Jeff Jacobs (03:31):
What it’s really doing is changing where juniors spend their time: Less time on pure data gathering, more time on interpretation, on synthesis. That’s actually a positive, if managed correctly. Younger bankers still need to understand the fundamentals, but AI can free them up to engage earlier in higher-value work: asking smarter questions, understanding the strategic rationale behind deals. And frankly, that can be a better training ground than simply formatting slides late into the night.
Chris Moynihan (03:56):
It raises a good question on training — and I know, Jeff, you’re actively involved in a lot of the analyst training. If AI is handling some of that foundational work, then how do you make sure junior bankers still learn the fundamentals of the job? Do they need to still build the analyses themselves to develop that intuition?
Jeff Jacobs (04:11):
Yes, absolutely. The fundamentals still have to be learned the hard way. Junior bankers need to build models, they need to read filings, they need to work through the analysis themselves. That’s the only way they’re going to develop the instincts that make senior bankers effective. AI can accelerate the work, but it’s not going to be a shortcut to the learning.

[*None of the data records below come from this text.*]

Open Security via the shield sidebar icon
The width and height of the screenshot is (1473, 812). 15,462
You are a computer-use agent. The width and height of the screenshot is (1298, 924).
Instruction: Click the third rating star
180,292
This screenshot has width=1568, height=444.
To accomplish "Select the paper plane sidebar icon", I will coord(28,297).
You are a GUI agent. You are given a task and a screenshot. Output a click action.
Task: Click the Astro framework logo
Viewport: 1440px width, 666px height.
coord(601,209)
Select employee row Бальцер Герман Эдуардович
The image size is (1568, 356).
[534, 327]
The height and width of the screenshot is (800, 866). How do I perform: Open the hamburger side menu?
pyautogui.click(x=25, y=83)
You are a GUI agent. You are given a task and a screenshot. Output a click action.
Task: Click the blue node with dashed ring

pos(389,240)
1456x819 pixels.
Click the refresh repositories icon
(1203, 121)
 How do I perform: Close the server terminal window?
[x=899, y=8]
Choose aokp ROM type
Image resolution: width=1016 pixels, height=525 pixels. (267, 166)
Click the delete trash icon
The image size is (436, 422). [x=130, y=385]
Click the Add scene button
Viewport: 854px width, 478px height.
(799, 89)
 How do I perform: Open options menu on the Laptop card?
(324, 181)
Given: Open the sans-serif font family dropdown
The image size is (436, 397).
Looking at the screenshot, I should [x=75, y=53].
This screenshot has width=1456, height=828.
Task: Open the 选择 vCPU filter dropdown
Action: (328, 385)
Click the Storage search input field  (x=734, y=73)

At Solomon, we are being very deliberate about making sure analysts still get those reps. The goal is to use AI to remove some of the drudgery but not to remove the craft.
Chris Moynihan (04:39):
And what are you seeing on the client side? Are they expecting a higher volume of ideas now that they know that you have these AI tools on your side?
Jeff Jacobs (04:47):
Increasingly, yes, clients expect speed. They expect well-informed views backed by data — and AI can help banks respond faster — but clients care about insight, not tools. They’re hiring banks for judgment, for pattern recognition, for advice in complex high-stakes situations — and AI supports that, but it doesn’t replace it.
Chris Moynihan (05:05):
Before we wrap up, what’s one common misconception about AI and investment banking that you’d like to correct?
Jeff Jacobs (05:11):
I think the biggest misconception is that it’s an all-or-nothing transformation. We don’t look at it as a switch flipping overnight. It’s incremental. The bankers who will benefit most are the ones who learn how to use it thoughtfully, knowing where it adds value — and just as importantly, where it may not. The core of banking hasn’t changed. Relationships, judgment, and trust still matter the most, but AI is going to be revolutionary in how we approach day-to-day work.
Chris Moynihan (05:34):
It certainly will be. Thanks, Jeff, for your insights as always, and thank you to everyone for tuning in. Be sure to check out solomonpartners.com for more insights, and we’ll be back next month with another M&A update.